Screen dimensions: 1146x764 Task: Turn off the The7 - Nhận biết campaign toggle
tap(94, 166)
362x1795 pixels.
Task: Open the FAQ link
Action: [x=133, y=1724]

[WORK INSTRUCTIONS] Everything in the listing should be written out again exactly.

[ANSWER AREA]
Screen dimensions: 1146x764 Task: Turn off the The7 - Nhận biết campaign toggle
tap(94, 166)
362x1795 pixels.
Task: Open the FAQ link
Action: [x=133, y=1724]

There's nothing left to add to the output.